Summary

  1. Gradient Scaling:
    • The narrow dynamic range of FP8 can lead to underflow or overflow in gradients.
    • We introduced an automatic scaling technique that adjusts a scaling factor μ on-the-fly during training.
    • If too many gradient values hit the maximum representable value in FP8, we decrease μ to prevent overflow.
    • Conversely, if values consistently stay below a threshold, we gradually increase μ to mitigate underflow.
  2. Precision Decoupling in Optimizer:
    • Not all components in the optimizer require the same level of precision.
    • We found that gradient statistics (like first-order moments in Adam) can tolerate lower precision.
    • However, master weights and second-order moments are more sensitive and require higher precision.
    • This insight led us to use FP8 for first-order moments, but higher precision (e.g., FP16 with tensor scaling) for master weights.
  3. Tensor Scaling:
    • We use per-tensor scaling factors to better utilize the limited range of FP8.

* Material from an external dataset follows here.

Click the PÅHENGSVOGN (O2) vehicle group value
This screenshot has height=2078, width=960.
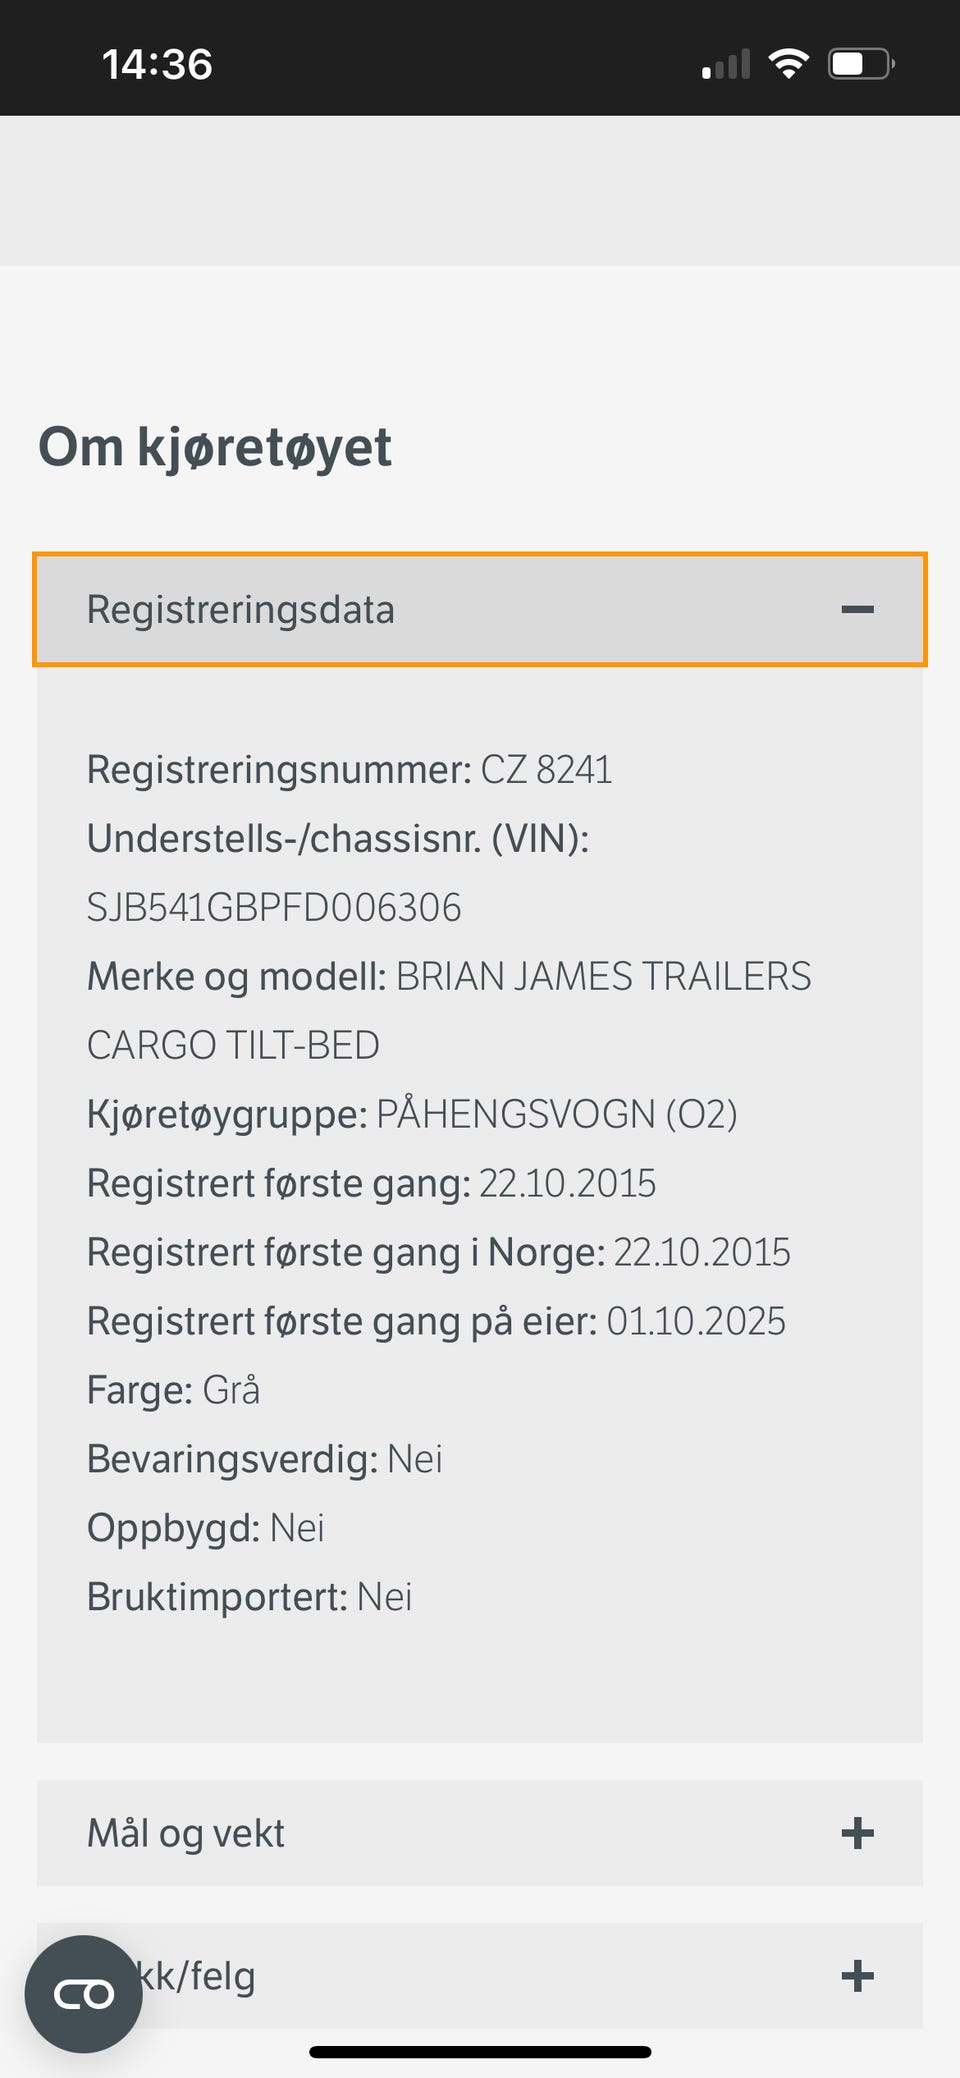click(557, 1114)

    • This allows us to map the values of each tensor to the representable range of FP8 more effectively.
  4. Careful Handling of All-Reduce Operations:
    • All-reduce operations in distributed training can be particularly prone to underflow/overflow issues with FP8.
    • We developed a technique using a shared global minimum scaling factor across GPUs to ensure stable gradient aggregation.
  5. Adaptive Scaling for Activation in Parallel Training:
    • In sequence and tensor parallelism, we added FP8 conversion before all-gather and reduce-scatter operations on activations.
    • This helps maintain numerical stability while reducing communication costs.
  6. ZeRO Optimizer Adaptation:
    • We modified the ZeRO optimizer to distribute whole FP8 tensors (rather than partitions) along with their scaling factors.
    • This ensures that tensor scaling information is properly maintained in distributed scenarios.
  7. Monitoring and Fallback Mechanisms:
    • While not explicitly mentioned in the paper, it’s generally good practice to monitor training stability.
    • This could involve watching for NaN values, unusually large gradients, or sudden spikes in loss.
    • Having fallback mechanisms (e.g., temporarily increasing precision or adjusting learning rates) can help recover from potential instabilities.
  • Communication Optimizations:
    • For distributed training, we implemented custom NCCL kernels that work directly with FP8 data, avoiding the need for type conversion during all-reduce operations.
    • We used ring-based algorithms for all-reduce to maximize bandwidth utilization across GPU interconnects.
  • Kernel Fusion:
    • Where possible, we fused multiple operations into single kernels to reduce kernel launch overhead and maximize data reuse in on-chip memory.
    • This was particularly effective for operations like layer normalization and activation functions.
  • Mixed Precision Strategies:
    • We carefully analyzed which parts of the computation could use FP8 without loss of accuracy, and where higher precision was needed.
    • This led to a hybrid approach where some operations (like accumulations) used higher precision internally but stored results in FP8.